つまり、一つ一つのものはすべてに存在の意味があり、しかも全てが異なっているのです。けれどわれわれ人間はともすれば他人と同じであることを好みます。同じであることによって一人ではないという安心感が得られるからです。特に日本人は横並び意識が強くて異なるものを排斥したがる傾向にあります。
でも思い出してみてください。われわれは元々は一つだったのです。神という概念など使わなくても、現代物理学では常識となっているビッグバン理論でさえ元は一つだったといっています。 元々が一つであったことを忘れ、他者との分離を刷り込まれることによって恐れや不安が生まれたのです。そして、その怖れや不安が違いを受け入れられなくしているのです。
逆にまったく同じであるならばどちらか一方は存在する必要がありません。神はまったく同じ経験を得る必要はないからです。寸分違わずまったく同じであるならば、どちらか一方があれば神にとってはそれで十分なのです。極端な言い方をするならば、違っているからこそ存在していられるのだと言っても良いくらいなのです。
そこで極めて大切となることは、違いを認め、受け入れていかに共存を図って行くかと言うことです。他人と違っていることに恐れや不安を感じる必要はありません。むしろ違いを排斥しようとすれば、いつか自分が排斥されることになるのだと言うことを人間は忘れるべきではないのだと思います。
(7) 二者択一
現世を生きて行く上で私たちは常に何らかの選択を迫られます。その選択方法の一つとして「二者択一」という選択方法があることは御存知のとおりですが、その選択方法が持つ落とし穴について書いておきたいと思います。
「二者択一」という選択方法は、白か黒か、二つのうちの一つを選ぶということで、とてもシンプルで分かり易い選択方法だと思います。だから世の中の様々な局面であるいは日常生活の中でも頻繁に使われているのではないでしょうか。現代社会に欠くことのできないコンピューターも究極的には0か1かの世界であり、その影響もあるのかもしれません。
けれども人間が現世を生きて行く上での選択方法は「二者択一」だけなのでしょうか。どんな複雑な問題も厳密に分析してゆけば必ず「二者択一」になると言う考え方もあるでしょう。でも、ちょっと見方を変えてみるとどうなるでしょうか。当たり前のことかもしれませんが白と黒の間には無限と言っても良いだけのグレーがあるはずです。限りなく黒に近いグレーもあれば限りなく白に近いグレーもあるというのが現実の社会だと思います。

### データ抜粋
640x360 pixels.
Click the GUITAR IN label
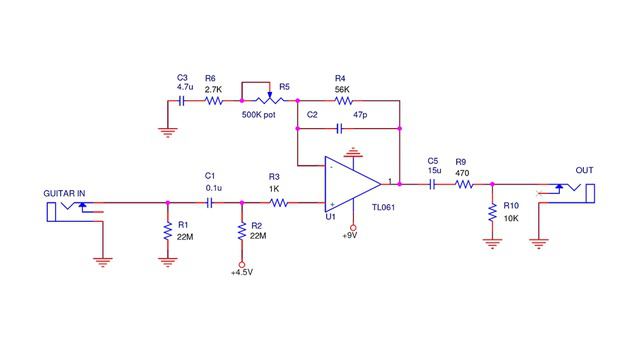(x=64, y=192)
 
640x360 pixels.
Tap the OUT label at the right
(x=584, y=170)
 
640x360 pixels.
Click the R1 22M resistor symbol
(x=168, y=231)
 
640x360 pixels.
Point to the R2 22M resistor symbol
(x=241, y=231)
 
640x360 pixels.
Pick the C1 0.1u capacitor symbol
(x=210, y=203)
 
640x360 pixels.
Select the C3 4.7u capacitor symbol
(x=182, y=101)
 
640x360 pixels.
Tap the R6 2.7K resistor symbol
(x=212, y=101)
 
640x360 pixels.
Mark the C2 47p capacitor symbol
(x=341, y=128)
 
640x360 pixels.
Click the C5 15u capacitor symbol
(x=433, y=184)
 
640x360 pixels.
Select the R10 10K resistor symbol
(x=492, y=213)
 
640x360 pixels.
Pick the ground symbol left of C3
(x=167, y=127)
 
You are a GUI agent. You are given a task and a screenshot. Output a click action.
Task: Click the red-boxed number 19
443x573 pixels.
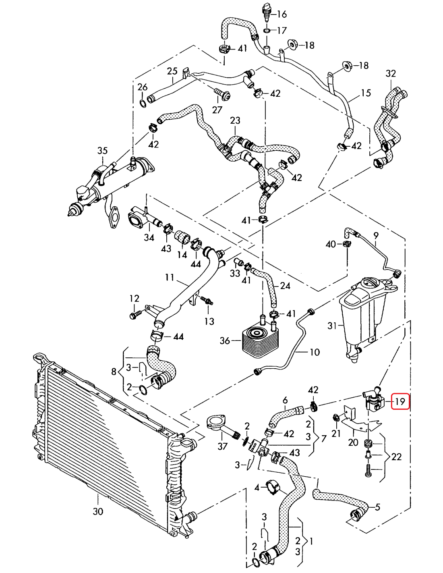pos(400,401)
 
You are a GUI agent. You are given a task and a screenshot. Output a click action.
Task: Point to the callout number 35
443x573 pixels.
pos(102,151)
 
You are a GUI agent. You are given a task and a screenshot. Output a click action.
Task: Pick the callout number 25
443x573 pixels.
pos(172,71)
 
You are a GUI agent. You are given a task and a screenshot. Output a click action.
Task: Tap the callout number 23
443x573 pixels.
pos(235,120)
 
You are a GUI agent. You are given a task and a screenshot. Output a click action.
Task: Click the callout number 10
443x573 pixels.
pos(315,352)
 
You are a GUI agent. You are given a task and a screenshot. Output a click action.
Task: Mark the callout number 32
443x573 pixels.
pos(391,73)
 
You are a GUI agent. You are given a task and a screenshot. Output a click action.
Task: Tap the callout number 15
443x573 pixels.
pos(366,93)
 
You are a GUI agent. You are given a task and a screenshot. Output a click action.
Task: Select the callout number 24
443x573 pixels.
pos(285,286)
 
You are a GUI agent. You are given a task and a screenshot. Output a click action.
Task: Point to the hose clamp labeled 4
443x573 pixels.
pos(273,486)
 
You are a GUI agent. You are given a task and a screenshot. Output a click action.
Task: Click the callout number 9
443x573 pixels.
pos(376,235)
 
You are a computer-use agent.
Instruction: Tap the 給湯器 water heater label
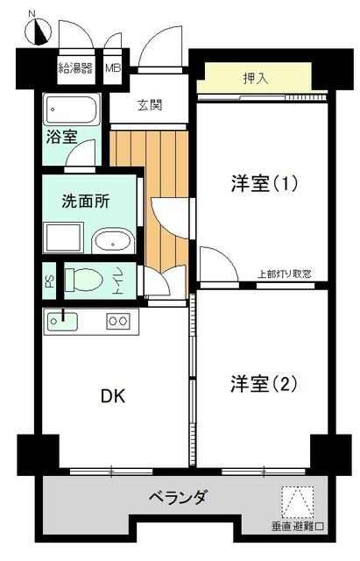[76, 67]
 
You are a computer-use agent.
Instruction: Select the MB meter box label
[113, 67]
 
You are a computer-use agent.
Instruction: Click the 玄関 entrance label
[150, 105]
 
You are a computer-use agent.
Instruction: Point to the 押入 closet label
[256, 78]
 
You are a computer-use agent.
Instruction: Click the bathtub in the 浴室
[72, 109]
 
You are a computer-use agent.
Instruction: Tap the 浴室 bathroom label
[61, 137]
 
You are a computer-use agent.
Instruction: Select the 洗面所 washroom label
[86, 202]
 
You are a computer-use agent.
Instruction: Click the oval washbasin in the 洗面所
[113, 241]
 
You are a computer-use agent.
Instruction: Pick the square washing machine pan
[63, 238]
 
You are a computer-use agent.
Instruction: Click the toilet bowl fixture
[84, 280]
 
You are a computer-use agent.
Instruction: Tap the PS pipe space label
[48, 281]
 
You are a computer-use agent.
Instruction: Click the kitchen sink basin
[63, 321]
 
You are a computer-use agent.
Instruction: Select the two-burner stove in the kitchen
[117, 321]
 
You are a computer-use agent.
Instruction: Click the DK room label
[113, 396]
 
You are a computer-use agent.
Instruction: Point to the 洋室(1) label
[265, 184]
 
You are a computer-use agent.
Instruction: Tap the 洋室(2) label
[264, 384]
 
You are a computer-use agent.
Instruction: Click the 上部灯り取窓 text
[284, 274]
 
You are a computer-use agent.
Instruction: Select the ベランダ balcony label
[177, 497]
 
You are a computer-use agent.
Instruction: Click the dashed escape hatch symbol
[298, 501]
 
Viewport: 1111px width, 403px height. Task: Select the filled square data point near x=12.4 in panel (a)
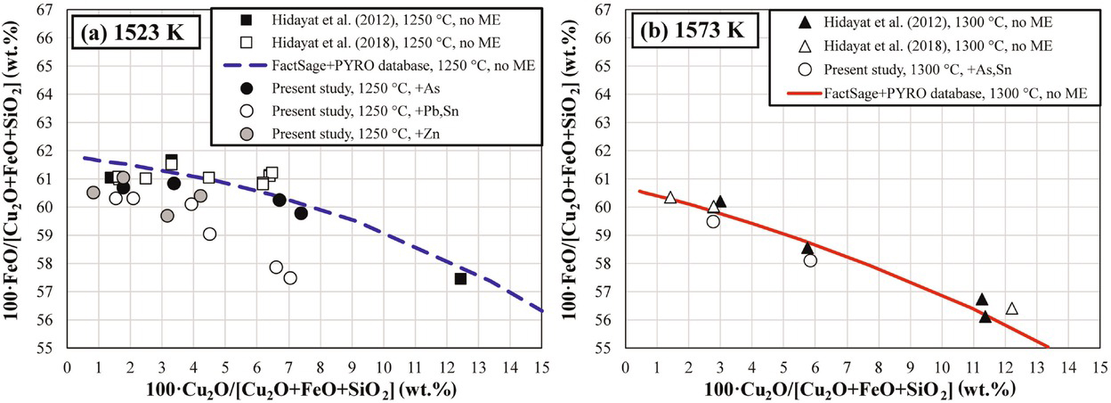460,279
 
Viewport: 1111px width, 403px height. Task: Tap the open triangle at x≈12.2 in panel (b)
1011,308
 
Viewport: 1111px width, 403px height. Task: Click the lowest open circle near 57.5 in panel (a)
290,278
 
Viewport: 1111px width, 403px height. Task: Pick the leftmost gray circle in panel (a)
93,193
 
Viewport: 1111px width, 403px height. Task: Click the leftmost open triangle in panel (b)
670,197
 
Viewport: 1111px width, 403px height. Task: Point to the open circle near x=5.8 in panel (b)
810,260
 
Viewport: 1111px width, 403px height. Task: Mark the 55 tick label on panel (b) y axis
606,348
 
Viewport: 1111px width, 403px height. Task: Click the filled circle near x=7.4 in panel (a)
301,213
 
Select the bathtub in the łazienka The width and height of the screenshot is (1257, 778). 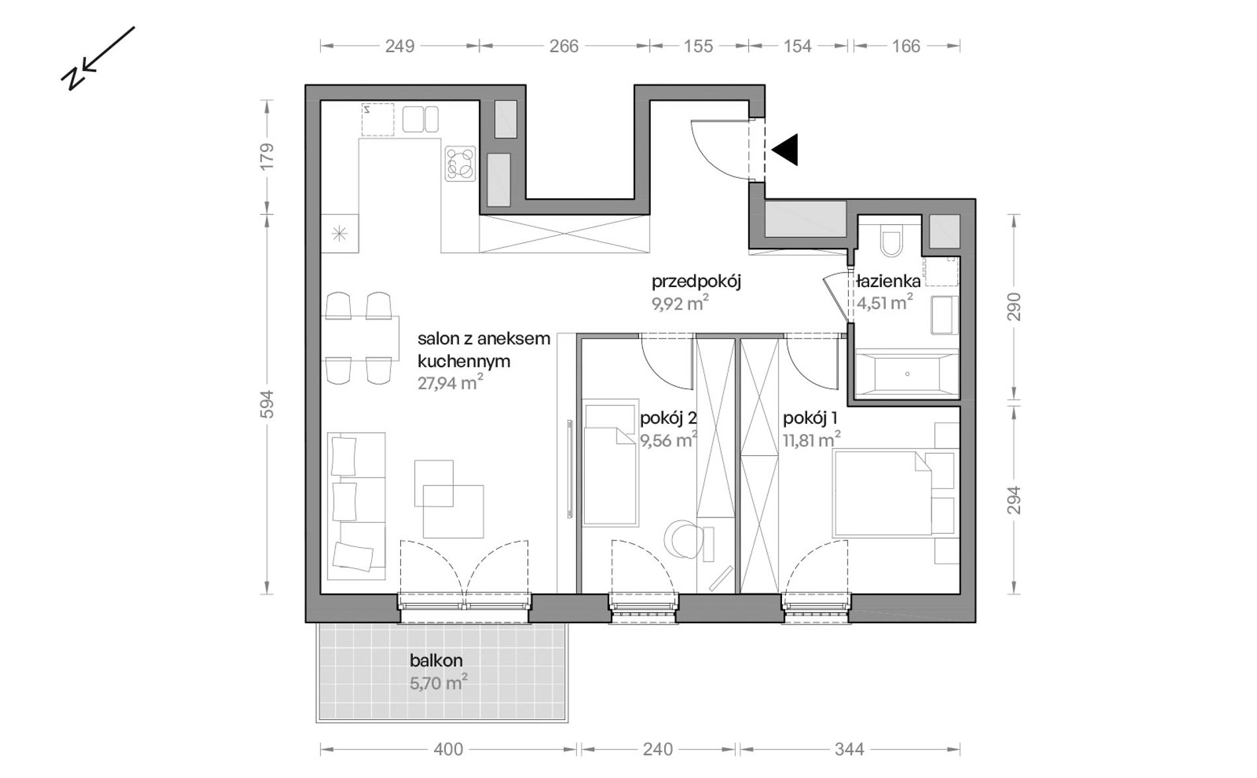point(906,374)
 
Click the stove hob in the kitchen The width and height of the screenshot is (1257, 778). point(460,163)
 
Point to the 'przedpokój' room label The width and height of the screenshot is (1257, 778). point(696,281)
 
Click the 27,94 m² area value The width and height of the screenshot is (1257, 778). point(450,382)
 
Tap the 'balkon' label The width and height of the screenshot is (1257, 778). point(436,660)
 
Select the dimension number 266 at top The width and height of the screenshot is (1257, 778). point(564,46)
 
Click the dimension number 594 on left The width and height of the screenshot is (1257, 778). point(267,404)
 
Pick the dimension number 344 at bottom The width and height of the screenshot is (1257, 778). point(849,749)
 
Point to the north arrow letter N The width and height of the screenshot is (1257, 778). point(72,79)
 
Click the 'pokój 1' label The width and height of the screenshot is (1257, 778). point(810,418)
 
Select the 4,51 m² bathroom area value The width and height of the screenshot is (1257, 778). point(885,302)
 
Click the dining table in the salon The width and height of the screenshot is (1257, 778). point(360,338)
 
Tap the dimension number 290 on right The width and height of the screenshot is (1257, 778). point(1014,308)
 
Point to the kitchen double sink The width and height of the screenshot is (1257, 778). point(420,120)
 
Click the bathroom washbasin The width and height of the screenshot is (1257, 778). point(944,315)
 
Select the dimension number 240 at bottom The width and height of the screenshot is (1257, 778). point(658,749)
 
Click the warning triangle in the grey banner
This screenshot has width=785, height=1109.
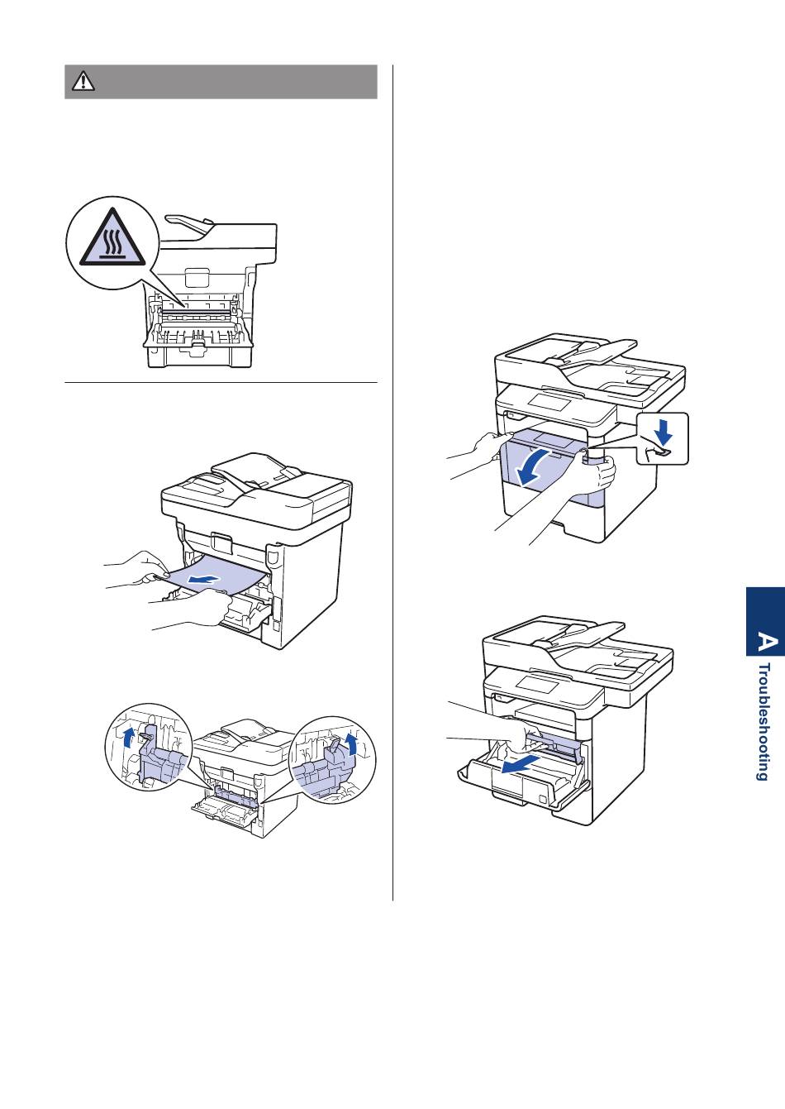point(83,81)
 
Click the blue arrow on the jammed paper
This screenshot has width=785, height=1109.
point(201,579)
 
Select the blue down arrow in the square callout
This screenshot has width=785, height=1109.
point(663,431)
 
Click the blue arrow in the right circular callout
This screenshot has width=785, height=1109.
point(353,743)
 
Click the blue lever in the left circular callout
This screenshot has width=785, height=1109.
point(154,757)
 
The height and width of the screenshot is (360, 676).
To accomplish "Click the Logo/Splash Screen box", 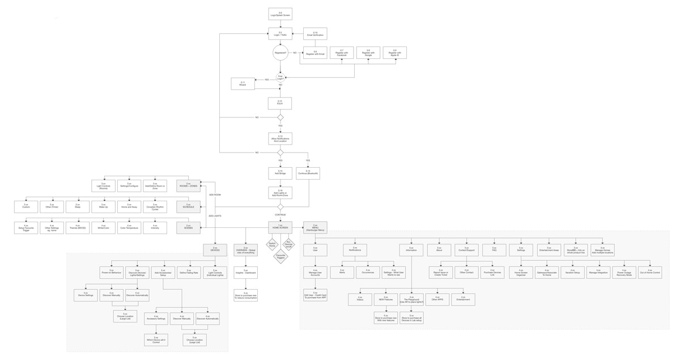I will coord(280,14).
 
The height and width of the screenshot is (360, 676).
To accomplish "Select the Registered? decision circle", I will coord(280,53).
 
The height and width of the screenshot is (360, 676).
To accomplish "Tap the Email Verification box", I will coord(315,34).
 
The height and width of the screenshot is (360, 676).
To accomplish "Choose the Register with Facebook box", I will coord(342,53).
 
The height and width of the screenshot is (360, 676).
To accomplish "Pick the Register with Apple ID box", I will coord(394,53).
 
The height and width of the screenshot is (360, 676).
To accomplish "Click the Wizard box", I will coord(243,83).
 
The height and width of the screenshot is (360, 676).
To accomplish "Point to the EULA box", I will coord(280,103).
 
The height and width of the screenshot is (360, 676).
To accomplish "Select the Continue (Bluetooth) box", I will coord(308,173).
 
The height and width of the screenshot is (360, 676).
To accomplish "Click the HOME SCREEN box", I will coord(280,227).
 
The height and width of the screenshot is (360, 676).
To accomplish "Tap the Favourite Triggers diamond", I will coord(280,256).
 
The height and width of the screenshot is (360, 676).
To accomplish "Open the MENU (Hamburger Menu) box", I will coord(315,227).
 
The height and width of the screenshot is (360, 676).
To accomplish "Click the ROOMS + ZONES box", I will coord(188,185).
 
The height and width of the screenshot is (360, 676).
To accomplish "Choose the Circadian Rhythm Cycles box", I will coord(155,207).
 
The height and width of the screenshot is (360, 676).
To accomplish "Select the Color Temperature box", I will coord(129,228).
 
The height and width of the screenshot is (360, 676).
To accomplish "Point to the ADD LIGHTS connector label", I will coord(215,216).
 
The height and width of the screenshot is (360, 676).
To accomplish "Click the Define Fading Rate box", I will coord(189,273).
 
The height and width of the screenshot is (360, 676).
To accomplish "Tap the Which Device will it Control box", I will coord(156,340).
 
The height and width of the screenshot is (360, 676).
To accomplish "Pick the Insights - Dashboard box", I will coord(245,273).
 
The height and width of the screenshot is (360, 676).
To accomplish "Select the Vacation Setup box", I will coord(572,273).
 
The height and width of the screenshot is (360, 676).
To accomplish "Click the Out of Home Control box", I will coord(649,273).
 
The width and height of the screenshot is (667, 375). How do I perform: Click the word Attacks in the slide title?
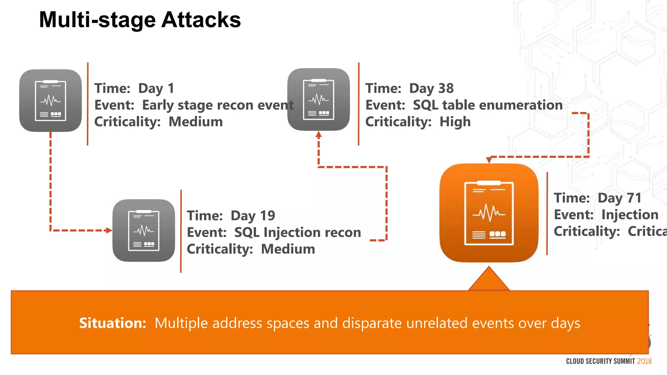[x=201, y=20]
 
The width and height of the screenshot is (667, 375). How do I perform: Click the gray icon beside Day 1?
[x=50, y=101]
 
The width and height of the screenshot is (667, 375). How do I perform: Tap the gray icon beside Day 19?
[x=144, y=230]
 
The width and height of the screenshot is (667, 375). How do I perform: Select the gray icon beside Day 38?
[x=319, y=99]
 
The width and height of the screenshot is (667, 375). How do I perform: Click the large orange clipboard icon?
[x=489, y=213]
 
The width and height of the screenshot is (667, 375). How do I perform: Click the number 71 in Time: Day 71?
[x=634, y=198]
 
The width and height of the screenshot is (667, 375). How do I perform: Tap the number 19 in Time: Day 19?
[x=267, y=216]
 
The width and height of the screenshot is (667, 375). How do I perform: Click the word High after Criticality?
[x=455, y=122]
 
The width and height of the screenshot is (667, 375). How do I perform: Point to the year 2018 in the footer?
[x=644, y=361]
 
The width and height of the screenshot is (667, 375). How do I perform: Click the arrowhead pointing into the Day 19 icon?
[x=109, y=230]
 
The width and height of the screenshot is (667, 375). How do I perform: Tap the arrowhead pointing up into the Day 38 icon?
[x=319, y=134]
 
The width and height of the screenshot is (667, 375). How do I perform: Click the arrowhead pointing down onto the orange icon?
[x=489, y=160]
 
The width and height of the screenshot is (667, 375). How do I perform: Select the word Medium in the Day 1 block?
[x=195, y=122]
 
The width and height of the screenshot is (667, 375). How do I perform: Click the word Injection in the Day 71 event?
[x=630, y=215]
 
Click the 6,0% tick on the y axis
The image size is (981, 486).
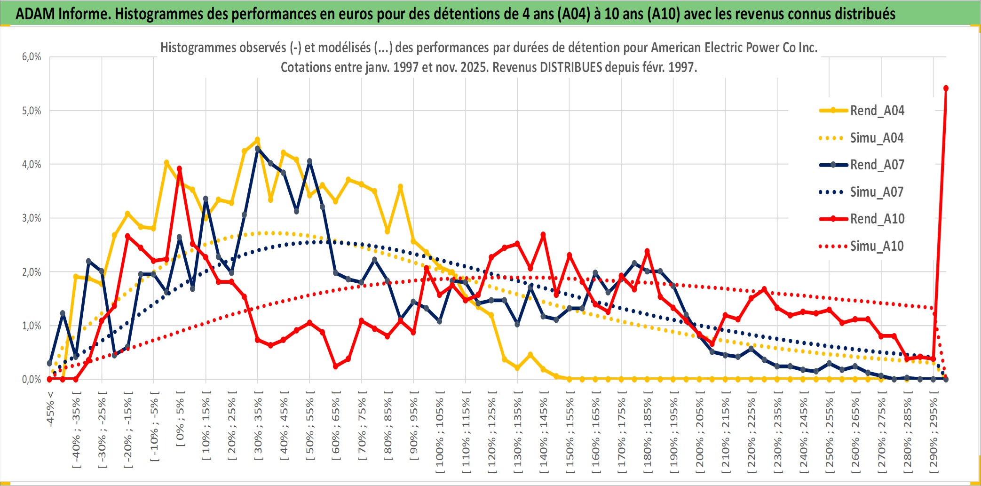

### 小さな課題
本文から、「でも思い出してみてください。」で始まり「て書いておきたいと思います。」まで続く箇所を、一字一句変えずに抜き出してもらえますか。 手がかりは本文だけに限ってください。

### 出力結果
でも思い出してみてください。われわれは元々は一つだったのです。神という概念など使わなくても、現代物理学では常識となっているビッグバン理論でさえ元は一つだったといっています。 元々が一つであったことを忘れ、他者との分離を刷り込まれることによって恐れや不安が生まれたのです。そして、その怖れや不安が違いを受け入れられなくしているのです。
逆にまったく同じであるならばどちらか一方は存在する必要がありません。神はまったく同じ経験を得る必要はないからです。寸分違わずまったく同じであるならば、どちらか一方があれば神にとってはそれで十分なのです。極端な言い方をするならば、違っているからこそ存在していられるのだと言っても良いくらいなのです。
そこで極めて大切となることは、違いを認め、受け入れていかに共存を図って行くかと言うことです。他人と違っていることに恐れや不安を感じる必要はありません。むしろ違いを排斥しようとすれば、いつか自分が排斥されることになるのだと言うことを人間は忘れるべきではないのだと思います。
(7) 二者択一
現世を生きて行く上で私たちは常に何らかの選択を迫られます。その選択方法の一つとして「二者択一」という選択方法があることは御存知のとおりですが、その選択方法が持つ落とし穴について書いておきたいと思います。